Union flag dispute: Baggott defends PSNI impartiality
The PSNI chief constable has defended police handling of the union flag protests after controversial remarks from Northern Ireland's first minister.
On Monday, Peter Robinson said the PSNI must address a perception they treat loyalists differently than republicans.
He added that the police must work to "regain the confidence" of a section of the unionist community.
But Chief Constable Matt Baggot said all of the PSNI's actions had been impartial and "within the rule of law".
He added that politicians had made the task of policing flag demonstrations even more difficult because they had failed to reach agreement on the issue.
Protests over the union flag dispute have been taking place since 3 December.

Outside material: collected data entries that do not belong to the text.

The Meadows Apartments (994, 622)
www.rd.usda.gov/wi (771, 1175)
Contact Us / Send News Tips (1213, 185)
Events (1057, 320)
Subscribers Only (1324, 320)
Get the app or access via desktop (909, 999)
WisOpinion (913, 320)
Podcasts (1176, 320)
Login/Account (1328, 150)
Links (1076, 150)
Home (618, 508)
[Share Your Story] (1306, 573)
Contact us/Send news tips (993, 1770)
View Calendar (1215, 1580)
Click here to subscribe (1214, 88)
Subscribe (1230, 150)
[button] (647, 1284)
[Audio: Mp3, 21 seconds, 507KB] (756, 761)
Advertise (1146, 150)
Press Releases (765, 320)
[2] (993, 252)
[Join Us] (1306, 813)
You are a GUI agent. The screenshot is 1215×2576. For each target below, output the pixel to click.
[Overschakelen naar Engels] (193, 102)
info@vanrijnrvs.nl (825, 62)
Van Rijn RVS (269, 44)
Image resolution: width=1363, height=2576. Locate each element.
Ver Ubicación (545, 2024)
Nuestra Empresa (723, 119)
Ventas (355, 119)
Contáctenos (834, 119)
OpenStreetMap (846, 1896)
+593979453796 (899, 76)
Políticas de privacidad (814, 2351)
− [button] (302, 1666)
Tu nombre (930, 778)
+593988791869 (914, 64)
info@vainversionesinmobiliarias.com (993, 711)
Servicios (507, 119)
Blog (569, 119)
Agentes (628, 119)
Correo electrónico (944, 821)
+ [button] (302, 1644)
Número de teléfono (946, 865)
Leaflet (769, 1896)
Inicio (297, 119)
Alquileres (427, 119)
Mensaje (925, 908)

Many people within loyalist communities were angered by the decision of Belfast City Council to restrict the number of days the flag is flown at the city hall and took to the streets to protest.
Some of the demonstrations have resulted in violence, and more than 100 police officers have been injured, although none have been seriously hurt.
To date 212 arrests have been made. Of those detained, 160 have been charged with a range of offences.
In a statement to the BBC's Nolan Show on Tuesday, Mr Baggott said: "Over the past months the PSNI has successfully dealt with an incredibly volatile situation with great patience and professionalism.
"A situation made all the more difficult by the absence of political consensus.
"All of our actions have been taken impartially and within the rule of law," he added.
Mr Robinson made his remarks after a face-to-face meeting with the chief constable on Monday.
During the meeting the first minister raised concerns that there was a perception within unionist communities of unfair treatment of protesters on the part of the PSNI.
He also claimed there was a belief courts were treating the two sides differently, with leading republicans getting bail in contrast to loyalists.
The SDLP described Mr Robinson's comments as "outrageous" and said it was going to check if the remarks were a breach of the Stormont's ministerial code of conduct.
In his response, Mr Baggott said: "For weeks I have been warning about the consequences of lawbreaking and the fact that evidence was being gathered. There should be no surprises with the outcomes."
In regard to allegations of unfairness, the chief constable said: "Conversely, we have received very favourable feedback from across all communities regarding our measured approach."
Mr Baggott said he had "reminded the first minister" that decisions about prosecutions and bail were taken "independently" by the Public Prosecution Service (PPS) and the courts.
"Each case is unique and I have not seen any unfair interpretation of the rules or due process," he added.
The chief constable repeated his assertion that policing "does not hold the solutions alone" to the union flag dispute and he called for renewed political talks on the issue.